One of the twitter notes I sent out a few weeks ago in part read, “Celebrate failures”. And a comment came back that it was a wonderful approach that she had not though of before. Failure will occur and when it does it is our chance to learn.
And, we need to learn. As reliability professionals, we continue to learn our entire career. New materials fail in novel manners. New assemblies fail in an assortment of ways. New designs fail due to unknown sources of variation. We will see failures. So rather than simply focus on the next try and hope to find success, let’s learn from each failure as we move toward success.
Do you work in a fire department?
It an expression that I use as have others to describe an organization that quickly responds to failures. A customer calls with a problem, the team jumps into action to solve the issue. A phone call on Friday afternoon brings a chance to work all weekend. The line is down, all hands on deck.
The better fire departments actually do a good job responding and solving problems. They may even work to prevent other similar problems form occurring.

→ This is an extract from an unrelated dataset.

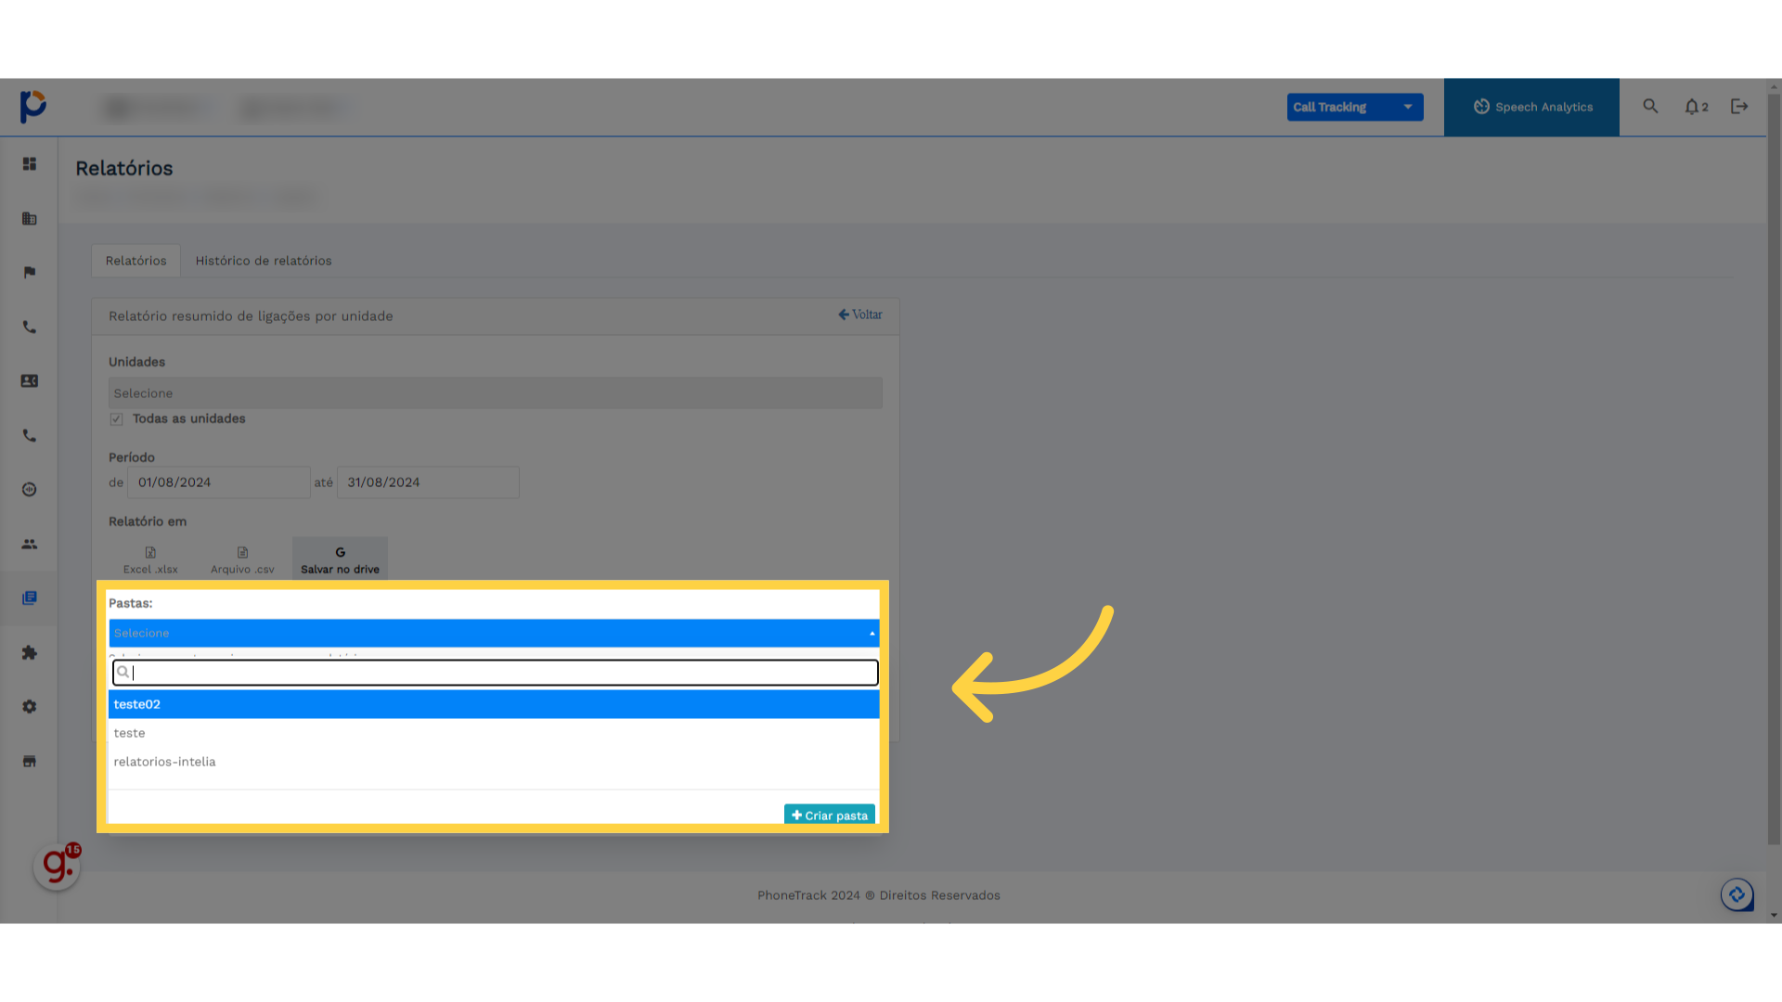Viewport: 1782px width, 1002px height.
Task: Click the logout icon in header
Action: pyautogui.click(x=1739, y=107)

They are not very good at determining where the next failure will occur, so they remain diligent and ready to respond.
Heroes are born in a fire department organization. The one that saves the big customer account, get a prime parking spot. The engineer that pulls an all nighter to get the line running, get noticed for promotion. The message is get good at solving crises problems. The problems you solve as part of your day job, doesn’t really count. The spoils go to the solution found at the last minute, under duress, and often after hours.
What have you done of value lately?
In some fire department like organizations, unless you personally abated a major crises, you’re not noticed. Let’s say you do your work well. You craft durable products, work with teams to create reliable solutions, and meet your cost, time to market, performance and quality targets.
Not one bit of recognition or notice. You did your job. Did well even, yet that is expected isn’t it.
Let’s say the same brilliant folks that stamps out raging rates of failure find the time to actually design a product that doesn’t fail unexpectedly. Let’s say your organization does a full root causes analysis, including where the life cycle set of system failed to avert the chain of events leading to the field escalation.
Once we understand that failures will occur, we might take steps to anticipate and resolve those failures before a customer has the luxury of a failure experience. During the design and development stages, we start to balance the final design decision based on acceptable risk of failure and minimum risk of unknown failures. We begin to build certainty in knowing what will fail, when it fail and how often… and work to create a low enough failure rate.
The idea is to predict, anticipate, forecast, estimate and celebrate failures. Running a test that has no failure is a lost opportunity to learn something that allows us to improve the design. Finding a design flaw early, permits a routine amount of work to fix (i.e. If all night and all weekend pushes to meet shipping deadlines is your normal, you need to see what’s possible).
Everything will fail. It’s a matter of when and how. We regularly think about limitation, constraints, and failure modes. Now I’m asking you to consider the failure mechanisms. What chemistry or physics or elemental shift in the design would lead to failure.
It’s not someone else job to add reliability to a system. It’s anyone making decisions about part or vendor selection, anyone sizing a bolt, anyone thinking though or performing maintenance. It pretty mush is anyone that touches in some way the product. It’s your job.
What could fail? Have you discovered new failure mechanisms today? Let’s reward those that discover the first failure, the most failures, or the biggest cost avoidance failure. Let’s give the prime parking spot to someone that finds and fixes a critical flaw before it’s an emergency.
The work in physics of failure, HALT, and risk analysis are just a few of the tools available to prediction what will fail. Coupled with someone willing to consider and prove what will fail, and when, (we call these folks reliability engineers) the team can shift out of firefighting to fire prevention. Celebrating the lack of failures seen by customers, and rarely being surprised by what does fail.
Give it a try, step off alert status and think about what could fail. Sort out how you can find out before starting the line or shipping. Put in the hours now to carefully find what will fail, so you and your team can work to avert those many pending Friday afternoon phone calls from another irate customer.